Miscanthus is one of the most promising perennial crops for bioenergy production, with high yield potential and a low environmental footprint. The increasing interest in this crop requires accelerated selection and the development of new screening techniques. New analytical methods that are more accurate and less labor-intensive are needed to better characterize the effects of genetics and the environment on key traits under field conditions. We used persistent multispectral and photogrammetric UAV time-series imagery collected 10 times over the season, together with ground-truth data for thousands of Miscanthus genotypes, to determine the flowering time, culm length, and biomass yield traits. We compared the performance of convolutional neural network (CNN) architectures that used image data from single dates (2D-spatial) versus the integration of multiple dates by 3D-spatiotemporal architectures. The ability of UAV-based remote sensing to rapidly and non-destructively assess large-scale genetic variation in flowering time, height, and biomass production was improved through the use of 3D-spatiotemporal CNN architectures versus 2D-spatial CNN architectures.

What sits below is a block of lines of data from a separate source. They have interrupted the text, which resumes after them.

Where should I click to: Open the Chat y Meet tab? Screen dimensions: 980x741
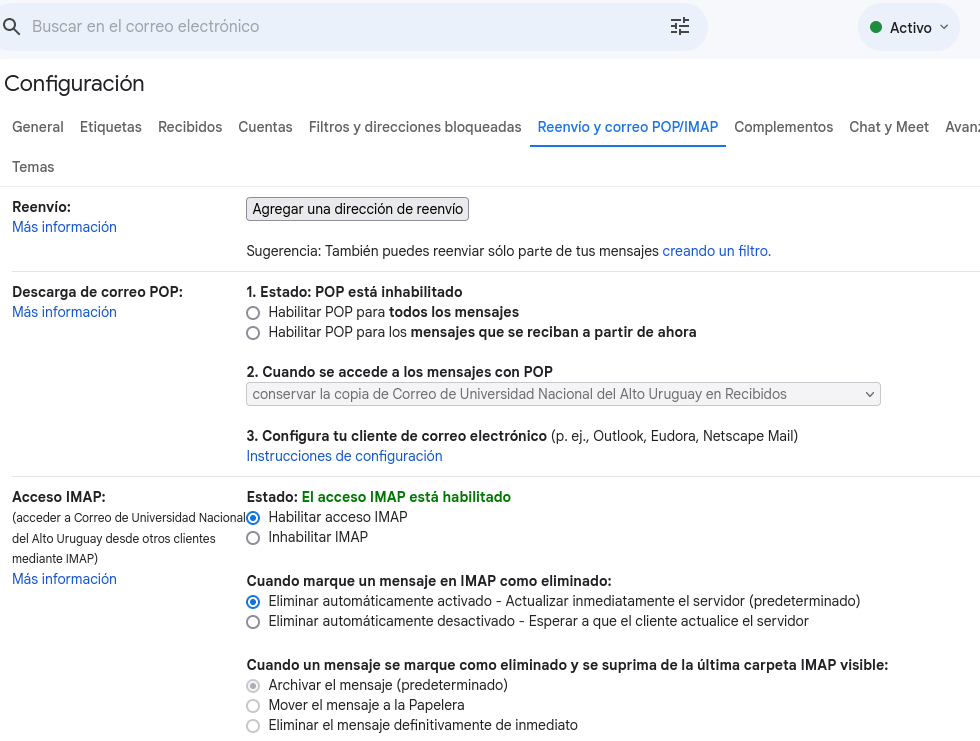(888, 127)
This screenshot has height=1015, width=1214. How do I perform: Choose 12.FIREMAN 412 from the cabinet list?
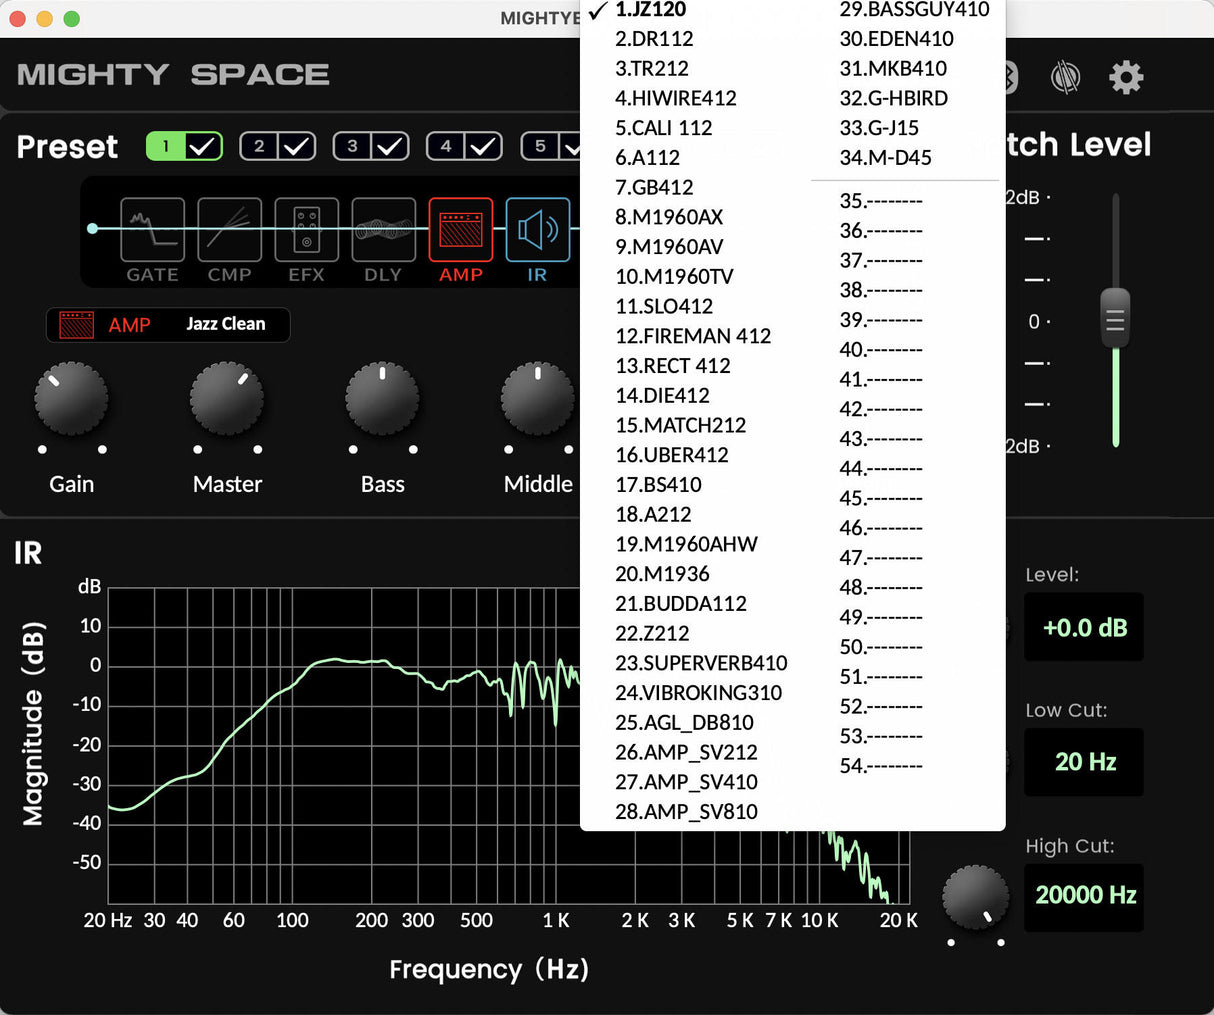tap(693, 336)
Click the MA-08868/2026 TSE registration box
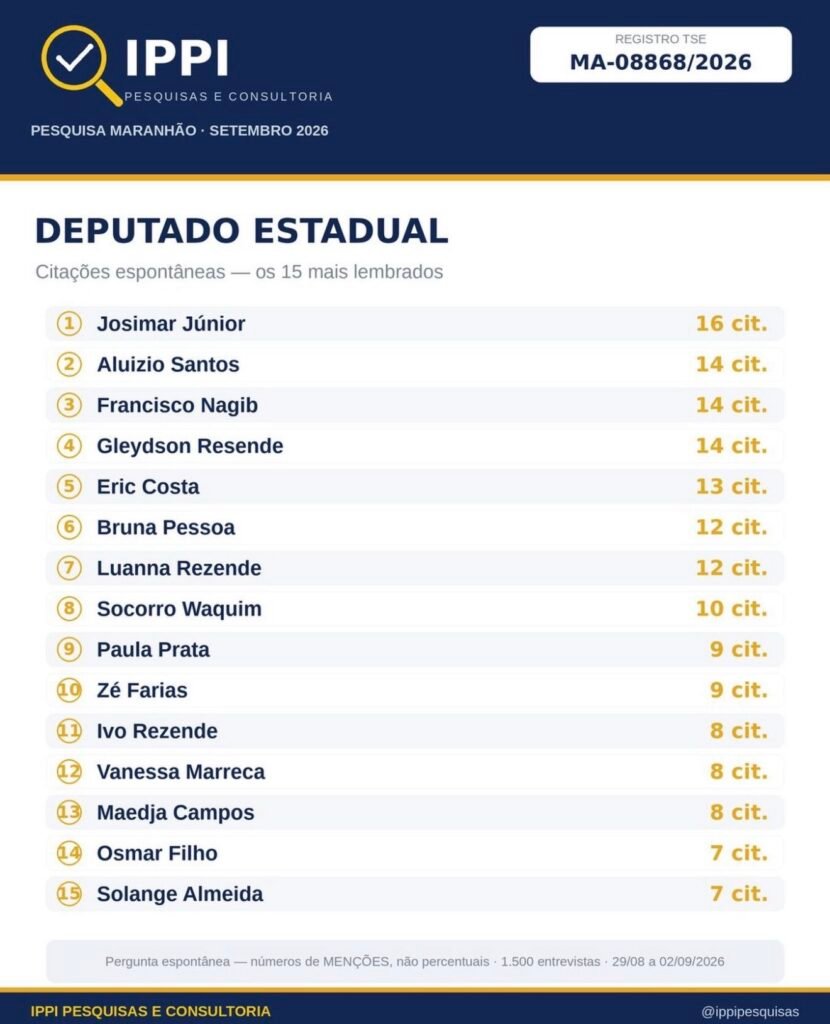The height and width of the screenshot is (1024, 830). (x=661, y=54)
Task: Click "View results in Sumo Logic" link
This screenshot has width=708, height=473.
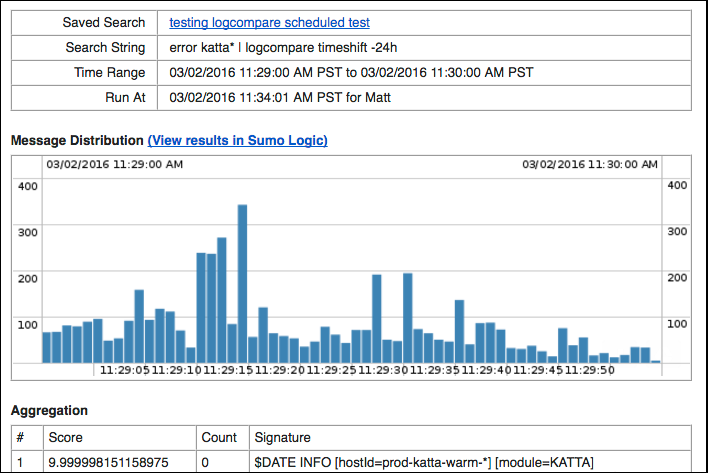Action: (x=237, y=140)
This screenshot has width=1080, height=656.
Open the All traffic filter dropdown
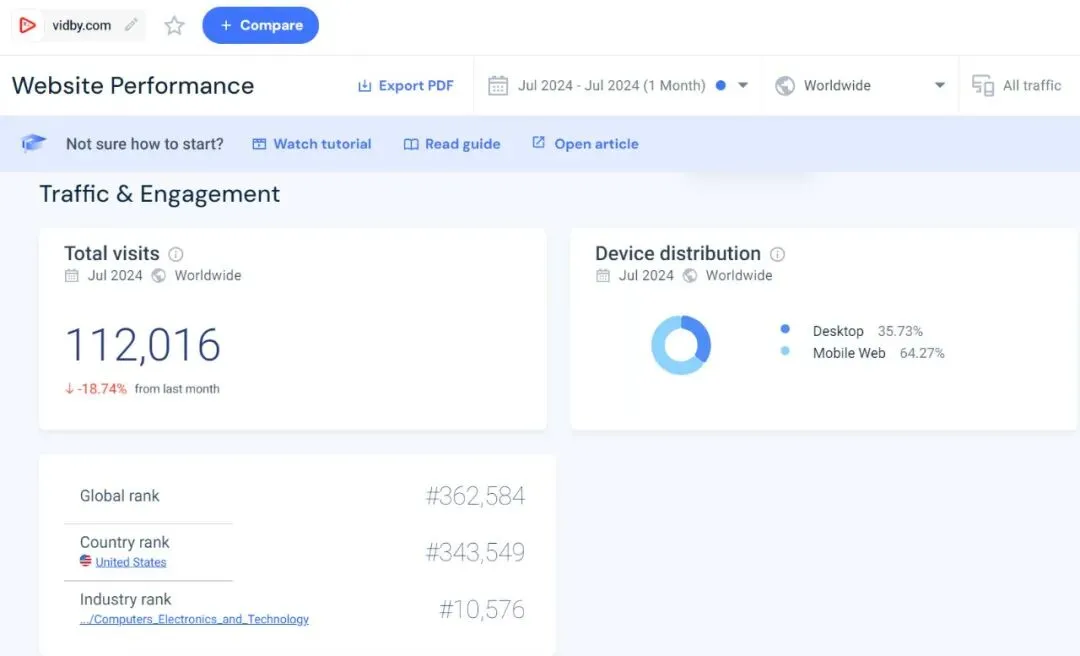(x=1017, y=85)

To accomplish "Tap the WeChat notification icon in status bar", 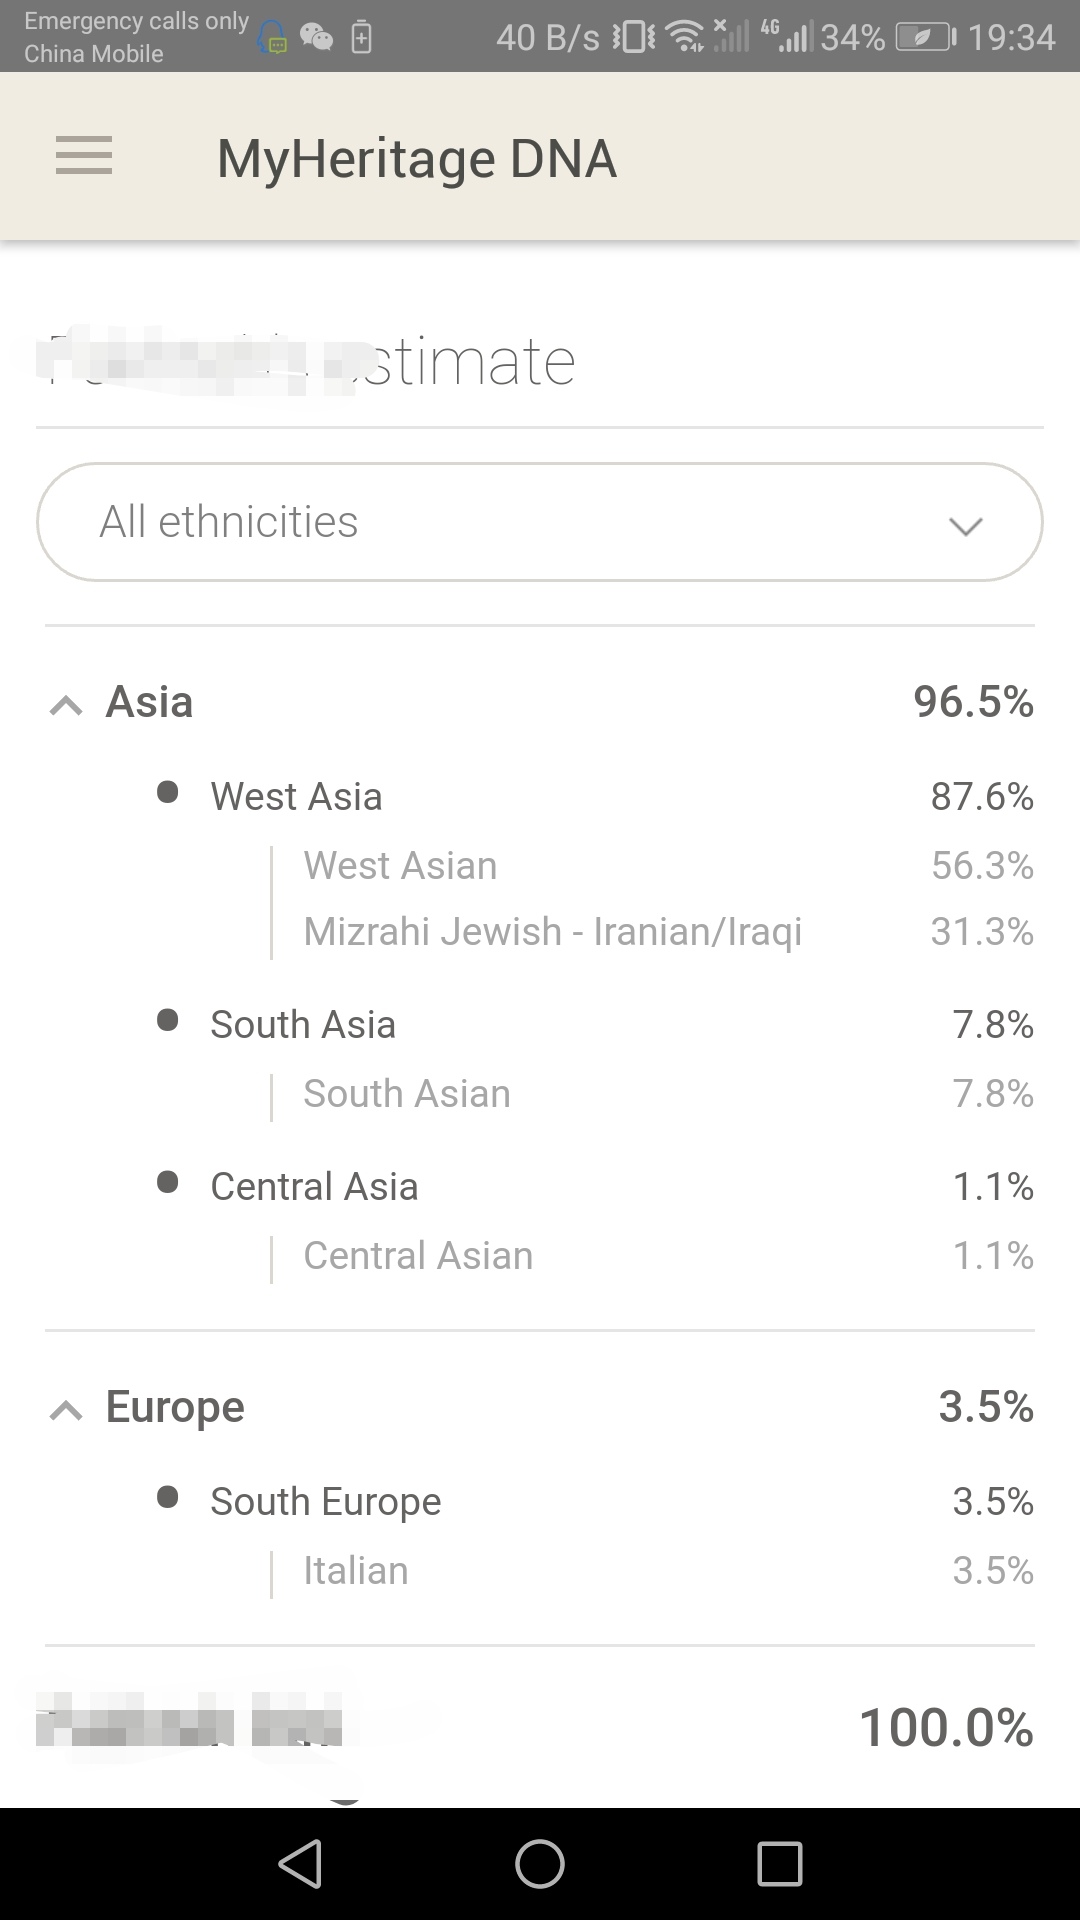I will pyautogui.click(x=317, y=37).
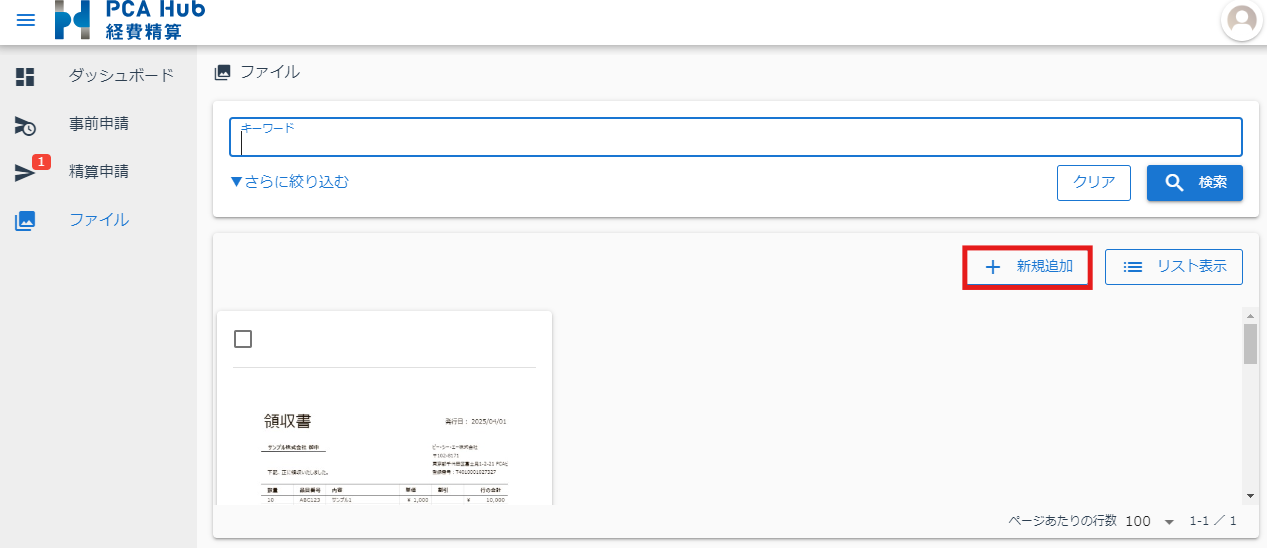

The performance gains of the best 3D-spatiotemporal analyses compared to the best 2D-spatial architectures manifested in up to 23% improvements in R2, 17% reductions in RMSE, and 20% reductions in MAE. The integration of photogrammetric and spectral features with 3D architectures was crucial to the improved assessment of all traits. In conclusion, our findings demonstrate that the integration of high-spatiotemporal-resolution UAV imagery with 3D-CNNs enables more accurate monitoring of the dynamics of key phenological and yield-related crop traits. This is especially valuable in highly productive, perennial grass crops such as Miscanthus, where in-field phenotyping is especially challenging and traditionally limits the rate of crop improvement through breeding.